## Supplied records
======

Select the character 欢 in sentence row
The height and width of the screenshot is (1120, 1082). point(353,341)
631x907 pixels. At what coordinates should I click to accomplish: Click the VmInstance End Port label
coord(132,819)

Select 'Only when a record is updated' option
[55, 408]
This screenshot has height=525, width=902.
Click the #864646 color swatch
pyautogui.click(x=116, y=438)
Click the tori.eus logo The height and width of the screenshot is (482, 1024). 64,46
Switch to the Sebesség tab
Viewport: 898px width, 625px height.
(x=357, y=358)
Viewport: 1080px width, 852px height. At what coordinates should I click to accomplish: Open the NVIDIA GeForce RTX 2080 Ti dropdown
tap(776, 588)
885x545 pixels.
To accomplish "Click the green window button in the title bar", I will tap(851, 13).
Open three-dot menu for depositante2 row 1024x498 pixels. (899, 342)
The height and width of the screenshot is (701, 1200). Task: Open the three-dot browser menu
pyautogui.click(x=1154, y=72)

======

## What to produce
Update the material above by replacing every occurrence of "three-dot" with "overflow" and leaving everything else unchanged.

## Exercise response
Select the character 欢 in sentence row
The height and width of the screenshot is (1120, 1082). point(353,341)
631x907 pixels. At what coordinates should I click to accomplish: Click the VmInstance End Port label
coord(132,819)

Select 'Only when a record is updated' option
[55, 408]
This screenshot has height=525, width=902.
Click the #864646 color swatch
pyautogui.click(x=116, y=438)
Click the tori.eus logo The height and width of the screenshot is (482, 1024). 64,46
Switch to the Sebesség tab
Viewport: 898px width, 625px height.
(x=357, y=358)
Viewport: 1080px width, 852px height. At what coordinates should I click to accomplish: Open the NVIDIA GeForce RTX 2080 Ti dropdown
tap(776, 588)
885x545 pixels.
To accomplish "Click the green window button in the title bar", I will tap(851, 13).
Open overflow menu for depositante2 row 1024x498 pixels. (899, 342)
The height and width of the screenshot is (701, 1200). Task: Open the overflow browser menu
pyautogui.click(x=1154, y=72)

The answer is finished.